Cry me a river. Honestly. Based on what I saw, you've been inactive on any of the EiP development. Just jumped onto the train when it left the gate with curangel. And now, since these changes are seemingly not perfect (duh) you write this post about how everything is going to shit, because people rather earn more money by auto curation, than to delegate to your project. Are you seriously complaining about the nature of human beings, wanting the best for themselves?

Auto curation is far better than bid-bot delegation or anything else in that matter. Especially, considering that people can downvote these auto-curated posts. Have you actually thought about the posibility, that Proof of Brain might not ever work the way you want it to be? If you still believe that it could work better, then please, for the love of Steem, come up with a way to fix it! Because what you're doing right now, is NOT helping. It's not difficult to find the flaws in things and complain. Everybody can do that and that's usually what everyone does. But less than 0.1% come up with solutions and I actually hoped you were part of these 0.1%.

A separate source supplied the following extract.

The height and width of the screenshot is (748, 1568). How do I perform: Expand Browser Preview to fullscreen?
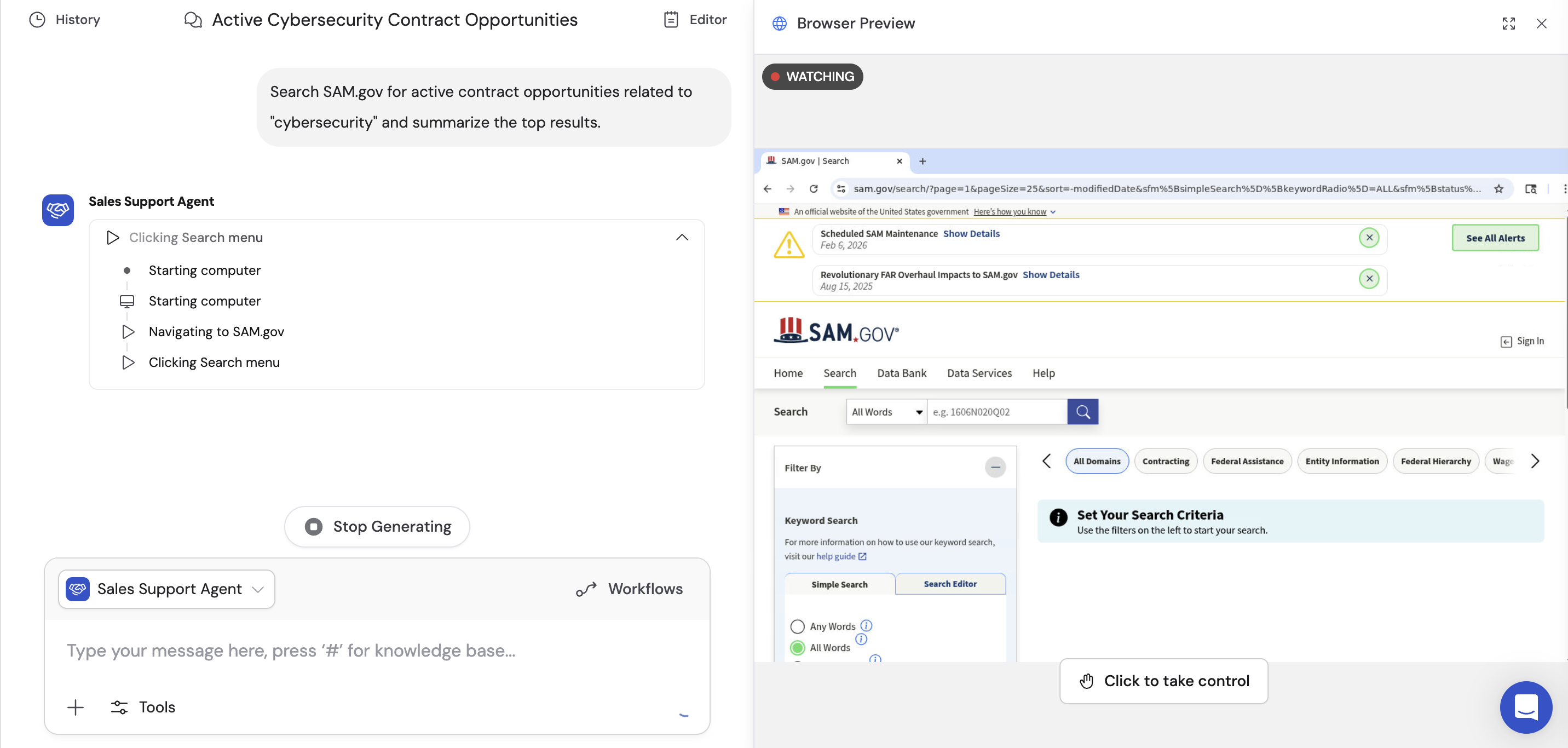[x=1509, y=23]
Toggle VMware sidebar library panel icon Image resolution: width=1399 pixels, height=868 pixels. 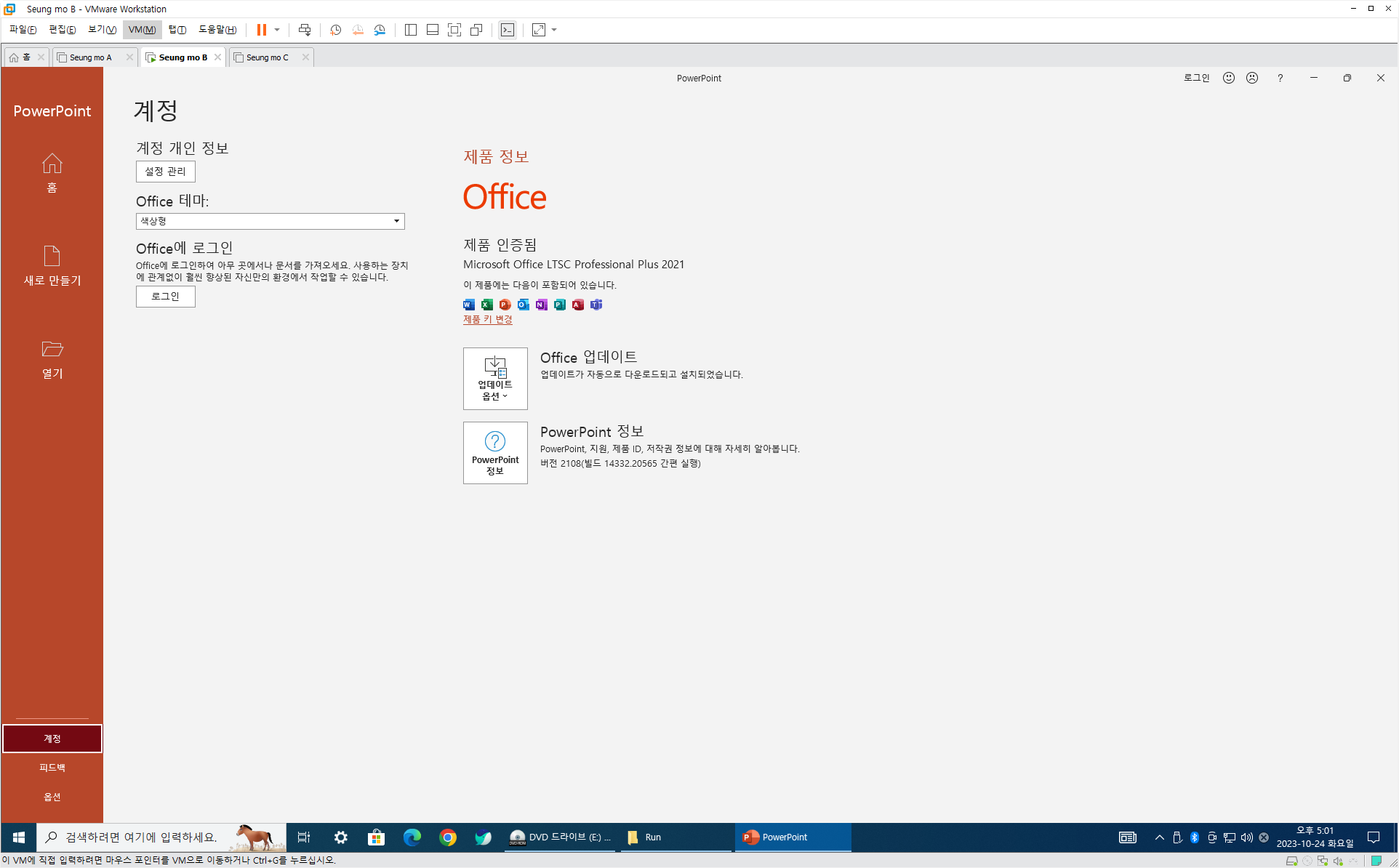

Well, you obviously don't see everything. I took part in the discussion and mentioned my concern earlier.
My project plays a minor role in this, I don't care how many delegations it receives and would prefer people to curate themselves. It's a band aid, not a business.
Way to fix it is easy, mentioned in the post and explained in the extensive discussions here (as everything else I just replied to you, or could add. Everything's been said the last days, and I'm actually done with the topic).

Well it definitely works to Upvote Minnows original content (who also happen to get a big OCD or Blocktrades Upvote) since you are typically only 1 of maybe 20 people who vote on the post so your share of the 50% Curation reward is greater.... the whales are getting 500 votes so your vote on their posts is a complete waste of time.

I never liked EIP and still don't. It hurts the authors and now you're showing us we're reverting to a previous state of things.

Though roi is small by voting those who are striving to get $0.02 in rewards, I am still curating my minnow countrymen using #philippines as it gives them hope to push on because I believe that the Philipines community matters in the long run. While powering down to take care of some medical concerns, I hope to power it back up once done with all these unfortunate events.

yeap yeap... that's exactly what I said before the fork dropped... while it might help curb the use of bid-bots... it will just favour trail-bots instead. Especially the combination of the curve with the reduced curation-competition timeframe of five minutes... well... we're lucky we even got the 5 minutes instead of the 1 minute they had planned for... talk about "reading" a post and curating "good content" with less than a minute to decide... pffft.

I do understand some of the reasoning behind the EIP and some of it makes a lot of sense. The implementation however will probably just shift the farming for ROI into different avenues and quality content and discovery still doesn't really matter too much... well, quality is subjective anyways, right?!

Well... the inflation has to go somewhere, and if it's not going towards a wider adoption, the tokens value pays the price. The way forward is certainly challenging. I've heard discussions about hardforking out the proof-of-brain mechanism completely after SMTs and Communities have been established. Leave the proof-of-brain and content side of things to new smart tokens and the communities behind them while STEEM would become the underlying transaction token, no longer mine-able through content... It sounds drastic, but the concept doesn't sound too bad imho.

we need a growing community to gain value

you finally wrote it - it's either we grow and the opposite of it is die .. growth or wither .. just like gardening ;)

darn it .. that curangel curating team seems to be getting flagged now it's almost vanishing so less hope for the minnows

Flagging the curangel compilations for revenge is great! We don't need the rewards to do our work, and they spend their voting power. All good :D


Congratulations @pharesim!
You raised your level and are now a Whale!

Vote for @Steemitboard as a witness to get one more award and increased upvotes!

Hope you used an angry voice for that.